By way of reminder, these two Member States, who have been fiercely opposed since the beginning to the revision of the directive (see EUROPE 12110/8), believe that the new version goes against the spirit of European treaties, the freedom to provide services (Article 56 of the TFEU) and Regulation 593/2008 on the law applicable to contractual obligations (better known under the name “Rome I”). Moreover, both Member States believe that the chosen legal basis (Articles 53(1) and 62 TFEU) is not adequate.
In the Court's view, the legal basis is correct in light of the pursued objective and the content of the directive, which remains in the spirit of the original directive (Directive 96/71). “Where a legislative act has already coordinated the legislation of the Member States in a given EU policy area, the EU legislature cannot be denied the possibility of adapting that act to any change in circumstances or advances in knowledge”, explains the Court in a statement, also noting the fundamental change in the nature of the European internal market between 1996 and the present day as a result of the eastward enlargement of the European Union.
Furthermore, the Court states that the principle of freedom to provide services does not preclude the pursuit of the cross-cutting objectives laid down in Article 9 TFEU, which provides in particular for requirements linked to the promotion of a high level of employment and the guarantee of adequate social protection. In that regard, the Court upheld that Article 153 TFEU could not constitute a new legal basis for the directive, since that article focuses exclusively on the protection of workers.
In the opinion of the Court, there is no infringement of Article 56 TFEU as the directive does not remove competitive advantages enjoyed by service providers from “certain Member States” (therefore mainly Eastern European countries), since the directive does not bring about the end of competition based on costs. The directive certainly affects pay, but does not affect other competitive elements, such as productivity or efficiency of workers.

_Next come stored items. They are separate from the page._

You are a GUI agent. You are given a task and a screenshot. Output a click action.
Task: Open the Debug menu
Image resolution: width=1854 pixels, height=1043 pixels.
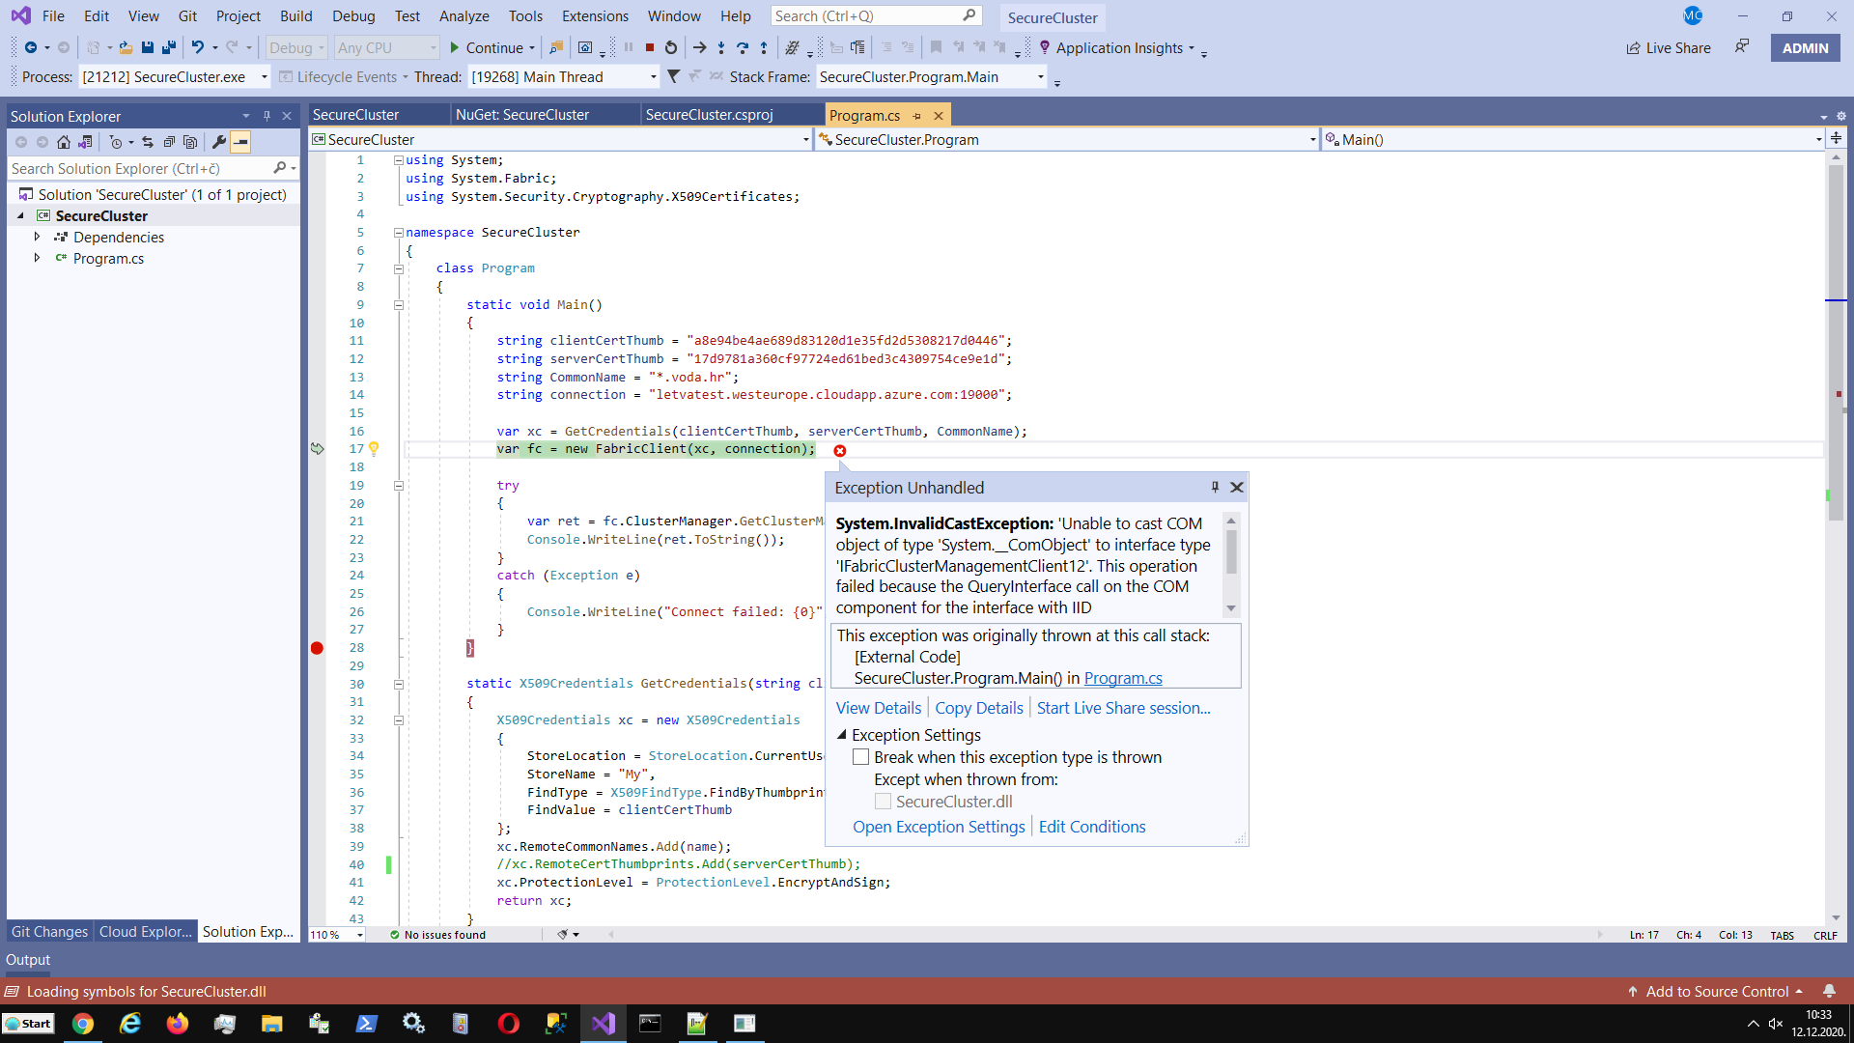tap(352, 15)
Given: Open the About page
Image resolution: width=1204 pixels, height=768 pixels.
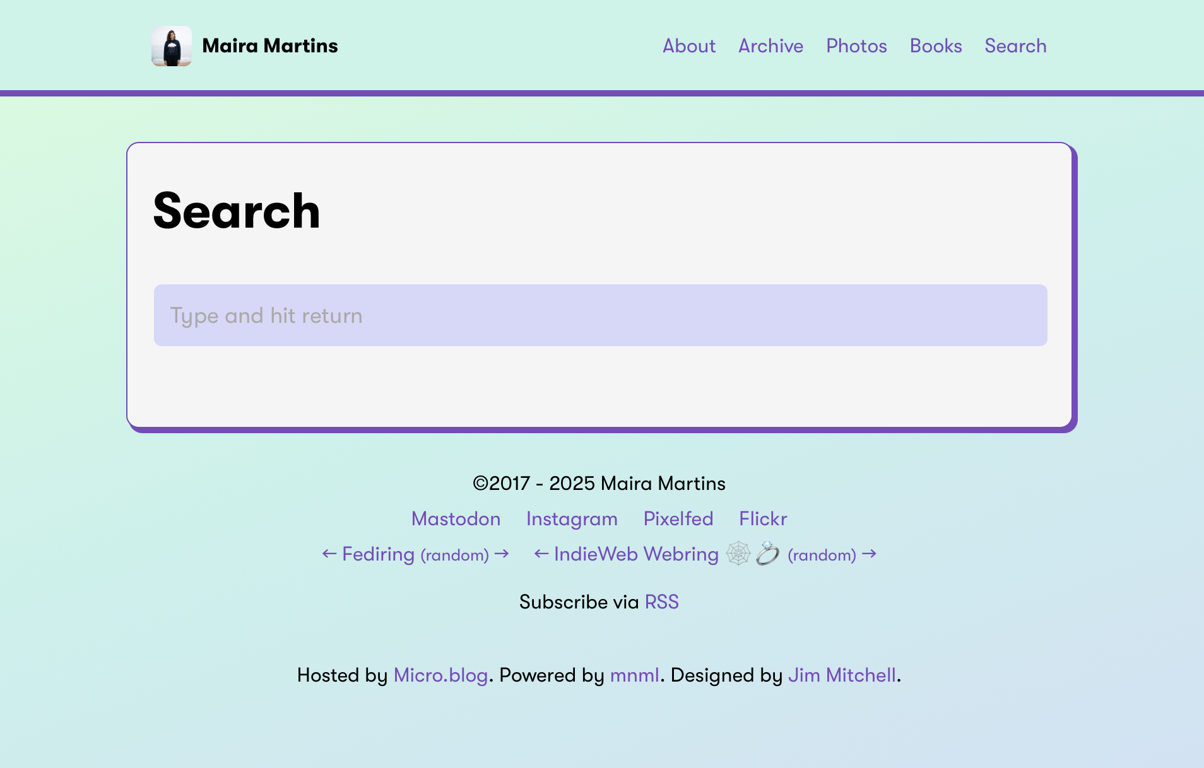Looking at the screenshot, I should tap(689, 46).
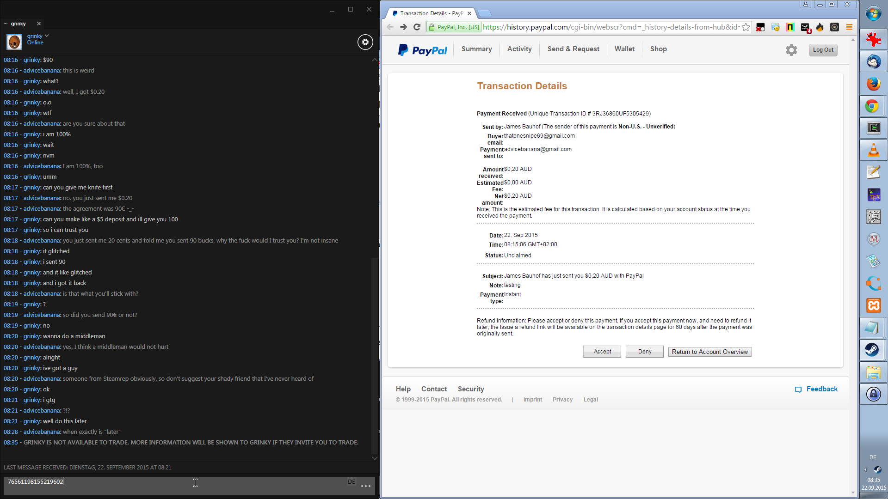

Finally, the CJEU considers that there has been no “disregard” of the ‘Rome I’ regulation, since that regulation (in Article 23 thereof) provides for the possibility of derogating from the conflict of laws rules applicable to contractual obligations. However, the directive (in its Article 3§1a) does indeed constitute a special rule of conflict of laws, within the meaning of the ‘Rome I’ Regulation, according to the CJEU.